Personal information
- Full name: William Bernard Hore
- Date of birth: 2 June 1916
- Place of birth: Albury, New South Wales
- Date of death: 15 October 1994 (aged 78)
- Original team(s): Rand
- Height: 183 cm (6 ft 0 in)
- Weight: 83 kg (183 lb)

Playing career^{1}
- Years: Club / Games (Goals)
- 1936–1940: Geelong / 60 (2)
- ^{1} Playing statistics correct to the end of 1940.

= Bernie Hore =

Australian rules footballer

William Bernard Hore (2 June 1916 - 15 October 1994) was an Australian rules footballer who played with Geelong in the Victorian Football League (VFL).
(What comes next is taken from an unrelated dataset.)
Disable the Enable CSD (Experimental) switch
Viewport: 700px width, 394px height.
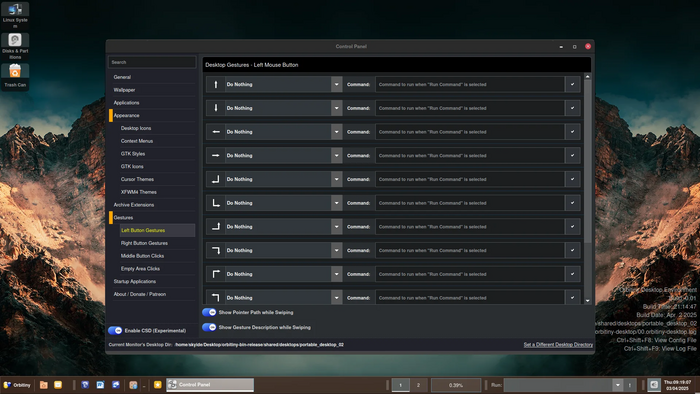(x=115, y=331)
Hore, was a defender, who could also play as a ruckman.

Hore came to the VFL from Rand, New South Wales.

==Richmond (VFL)==
According to evidence given by Mr J. Smith of the Richmond Football Club on 13 May 1936 to the VFL's Permit and Umpires' Committee,
    …the Richmond club had brought Hore from The Rand, and had found him work. Hore had signed the papers agreeing to play with Richmond, but was residentially encumbered to the Geelong club. He had visited that club [viz., Geelong] on Monday night [11 May], in company with Mr. Smith, to apply for a clearance to Richmond. Hore had been interviewed by the officials of the Geelong club for about an hour, but when he returned to Mr. Smith he had said that he still desired to play with Richmond. Mr. Smith said that he had been given a tacit understanding by Geelong officials that the clearance would be granted.
    At a meeting of the Richmond Football club on Tuesday night [12 May] Hore had reiterated his desire to play with Richmond, yet by yesterday [13 May] he had changed his mind and was now applying for a transfer to Geelong.
    In answer to questions put by Mr. Smith, Hore admitted the truth of the facts, as stated. He said that his reason for changing his mind was that he had been offered a better position by the Geelong club, and would be able to learn a trade. In addition, he would be able to play League football this season, instead of having to remain out of the game for 12 months, as would be the case if he went to Richmond. The Argus, 14 May 1936.

==Geelong (VFL)==
He made most of his appearances in 1937 and 1938, playing 19 games in each year. In the 1937 VFL Grand Final win over Collingwood, Hore had 21 kicks from the back pocket.

==Coburg (VFA)==
He also played for Victorian Football Association club Coburg, crossing without a clearance in 1941 during the throw-pass era; however he missed the 1941 Grand Final through suspension.

==Military service==
He served in the Northern Territory with the 23rd/21st Battalion during World War II.

==Coburg (VFA)==
He returned to play with Coburg after the war.